“W Stalin, W Roosevelt, W Churchill”, a Bologna scritte sui muri anche nel 1945

In un pomeriggio in cui proprio non avete nulla da fare, muovete due passi fino al parco più vicino a casa vostra e guadagnatevi la fiducia (e le chiacchiere) di qualcuno degli anziani che, seduti sulle panchine, si godono gli ultimi momenti d’aria fresca. Se sarete gentili e sufficientemente curiosi, con un po’ di fortuna vi verranno regalati autentici ricordi della guerra, dei bombardamenti, della liberazione. Se invece siete timidi, in alternativa, potete sempre guardarvi intorno per stanare da soli tracce di gioie e paure spesso dimenticate, nascoste nel cuore di una città pulsante di vita e carica di storia.

Tempo di Liberazione

Il 21 aprile 1945 è una data che i bolognesi dovrebbero conoscere bene. Erano quasi le nove di mattina e alle finestre affacciate sulle vie del centro arrivava l’eco di un gran trambusto. Giù, in strada, c’erano polacchi, americani e partigiani. Alcuni di essi, dimentichi dei fucili – ormai non pesavano più – percorrevano Strada Maggiore armati di stampini, pennelli e vernice nera. Ora osservate bene la quarta mattonella dal basso, all’angolo della Torre Asinelli a destra dell’entrata e noterete, con forse qualche difficoltà, che essa è leggermente annerita. Una più violenta macchia scura invece è ben visibile su una colonna al numero 42 di Strada Maggiore. Rimangono solo i resti di due di esse, ma per la verità il 21 aprile 1945 la via pullulava di scritte che inneggiavano ai liberatori. “W Roosevelt, W Churchill, W Stalin”.

Il prezzo della vittoria

Le forze Alleate alla fine avevano liberato la città rossa, ma i bolognesi avevano pagato un duro prezzo. Annientare i tedeschi aveva significato, anche e soprattutto, annientare i mezzi di rifornimento nemici radendo al suolo scali ferroviari, depositi e officine. L’aviazione del tempo non era sofisticata e molto spesso un cielo nuvoloso aveva avuto forti ripercussioni sulla precisione dei cacciabombardieri. Nel rapporto del 99° Bomb Group su un bombardamento aereo del 25 settembre 1943 si legge “City Hit”.  A risentire dell’errore erano stati soprattutto i cittadini, le loro case e i loro monumenti. A questo proposito, è ancora ben riconoscibile sulla facciata del Sacro Cuore la dichiarazione “Opera dei liberatori”, la stessa che probabilmente venne verniciata anche su una colonna di fianco all’Archiginnasio, anch’esso trovatosi lungo un’imprevista linea di fuoco. Inutile dire che si trattava della sarcastica opera di propaganda di civili furibondi nei confronti degli alleati.

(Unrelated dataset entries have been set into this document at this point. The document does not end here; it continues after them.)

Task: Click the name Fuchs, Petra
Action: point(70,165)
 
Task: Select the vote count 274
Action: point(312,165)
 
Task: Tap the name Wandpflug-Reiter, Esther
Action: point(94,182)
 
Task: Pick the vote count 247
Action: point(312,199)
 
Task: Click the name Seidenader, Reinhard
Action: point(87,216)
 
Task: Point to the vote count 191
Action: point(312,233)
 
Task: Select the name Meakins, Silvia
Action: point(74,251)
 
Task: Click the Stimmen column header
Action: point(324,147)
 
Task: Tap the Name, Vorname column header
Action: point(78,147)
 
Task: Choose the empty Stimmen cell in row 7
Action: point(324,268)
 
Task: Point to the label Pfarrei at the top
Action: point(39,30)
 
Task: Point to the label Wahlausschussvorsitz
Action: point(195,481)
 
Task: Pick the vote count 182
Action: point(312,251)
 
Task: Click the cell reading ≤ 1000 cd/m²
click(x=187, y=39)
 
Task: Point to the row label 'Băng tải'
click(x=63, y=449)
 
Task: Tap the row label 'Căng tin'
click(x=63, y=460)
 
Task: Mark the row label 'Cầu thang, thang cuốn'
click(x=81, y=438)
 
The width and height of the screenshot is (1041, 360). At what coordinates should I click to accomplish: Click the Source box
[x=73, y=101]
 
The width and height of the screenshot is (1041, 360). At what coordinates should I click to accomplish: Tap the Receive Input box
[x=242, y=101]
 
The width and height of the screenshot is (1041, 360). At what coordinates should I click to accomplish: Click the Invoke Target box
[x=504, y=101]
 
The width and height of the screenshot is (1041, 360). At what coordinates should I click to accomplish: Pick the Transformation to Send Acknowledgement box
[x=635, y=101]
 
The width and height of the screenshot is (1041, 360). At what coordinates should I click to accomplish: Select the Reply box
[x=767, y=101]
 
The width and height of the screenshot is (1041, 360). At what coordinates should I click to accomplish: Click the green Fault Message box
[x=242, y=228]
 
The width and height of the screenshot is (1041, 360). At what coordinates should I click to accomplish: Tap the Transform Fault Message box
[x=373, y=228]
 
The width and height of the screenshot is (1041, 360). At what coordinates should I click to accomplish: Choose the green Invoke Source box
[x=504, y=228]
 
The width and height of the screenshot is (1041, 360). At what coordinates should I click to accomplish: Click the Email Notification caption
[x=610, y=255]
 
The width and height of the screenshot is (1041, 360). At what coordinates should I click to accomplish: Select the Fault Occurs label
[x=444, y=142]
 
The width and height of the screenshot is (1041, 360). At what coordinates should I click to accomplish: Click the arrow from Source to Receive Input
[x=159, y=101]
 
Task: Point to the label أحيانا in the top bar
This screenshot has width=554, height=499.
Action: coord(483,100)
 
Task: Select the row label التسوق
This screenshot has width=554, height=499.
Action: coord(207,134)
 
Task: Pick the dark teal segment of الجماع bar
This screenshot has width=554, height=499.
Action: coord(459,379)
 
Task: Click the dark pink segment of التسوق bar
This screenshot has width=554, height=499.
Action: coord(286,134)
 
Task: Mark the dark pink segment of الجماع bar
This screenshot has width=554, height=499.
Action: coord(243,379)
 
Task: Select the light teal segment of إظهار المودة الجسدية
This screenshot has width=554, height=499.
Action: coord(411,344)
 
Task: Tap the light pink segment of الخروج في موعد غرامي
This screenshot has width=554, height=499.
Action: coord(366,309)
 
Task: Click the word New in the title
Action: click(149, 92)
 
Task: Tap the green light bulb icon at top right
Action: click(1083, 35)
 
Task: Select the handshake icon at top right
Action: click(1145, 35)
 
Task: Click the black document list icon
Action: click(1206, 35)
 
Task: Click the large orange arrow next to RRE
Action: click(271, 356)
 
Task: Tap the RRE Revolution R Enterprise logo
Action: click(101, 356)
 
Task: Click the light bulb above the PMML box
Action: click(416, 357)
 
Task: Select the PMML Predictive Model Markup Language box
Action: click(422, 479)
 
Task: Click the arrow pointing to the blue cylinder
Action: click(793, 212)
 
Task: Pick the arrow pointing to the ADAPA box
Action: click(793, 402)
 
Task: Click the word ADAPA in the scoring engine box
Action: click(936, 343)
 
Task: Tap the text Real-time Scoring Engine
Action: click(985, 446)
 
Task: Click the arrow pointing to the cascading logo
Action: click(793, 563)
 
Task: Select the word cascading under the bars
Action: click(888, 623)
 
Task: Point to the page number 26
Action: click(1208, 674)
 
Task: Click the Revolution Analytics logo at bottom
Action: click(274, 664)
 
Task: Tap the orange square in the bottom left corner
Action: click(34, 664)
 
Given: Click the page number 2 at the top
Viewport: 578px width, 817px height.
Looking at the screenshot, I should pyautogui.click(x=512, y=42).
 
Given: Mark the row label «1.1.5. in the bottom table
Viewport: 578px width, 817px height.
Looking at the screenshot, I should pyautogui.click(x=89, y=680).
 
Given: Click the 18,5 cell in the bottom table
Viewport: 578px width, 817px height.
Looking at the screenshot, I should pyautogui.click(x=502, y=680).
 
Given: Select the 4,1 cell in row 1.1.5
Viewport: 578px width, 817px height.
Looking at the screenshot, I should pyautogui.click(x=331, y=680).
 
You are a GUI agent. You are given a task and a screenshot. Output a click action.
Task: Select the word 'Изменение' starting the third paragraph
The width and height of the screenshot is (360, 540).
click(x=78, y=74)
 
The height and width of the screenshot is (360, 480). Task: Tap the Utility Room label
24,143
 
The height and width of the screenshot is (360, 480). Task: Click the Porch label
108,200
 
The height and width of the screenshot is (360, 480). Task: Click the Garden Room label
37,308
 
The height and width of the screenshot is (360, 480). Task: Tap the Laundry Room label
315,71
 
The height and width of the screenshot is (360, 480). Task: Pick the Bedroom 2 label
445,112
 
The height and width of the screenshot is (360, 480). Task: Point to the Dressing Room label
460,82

Prendersi cura del passato

Di quel momento in cui si erano voluti omaggiare i presidenti degli Stati liberatori, o viceversa denunciare i soprusi degli Alleati, ormai rimangono solo pochi indizi, quasi impercettibili. Eppure siamo certi di non esserci immaginati nulla: solo dieci anni fa quelle scritte c’erano, erano leggibili e molti ne conservano memoria. Magari qualche nonno, trovandosele davanti, avrebbe accennato a un sorriso. Qualche giovanotto si sarebbe incuriosito.

Viviamo in un paese patrimonio di storia e di cultura, siamo ben abituati a considerare inestimabili le opere e i cimeli illustrati nei libri o conservati nei musei. Ciò di cui spesso non ci rendiamo conto, tuttavia, è che per fare un tuffo nel passato basterebbe soltanto guardarsi intorno, salvando così la memoria delle più piccole testimonianze. Un insolito graffito sul muro di un edificio o su di una colonna può rivelarsi anch’esso frammento impagabile di storia e di cultura e noi, a distanza di numerosi anni, abbiamo l’onere e l’onore di prendercene cura.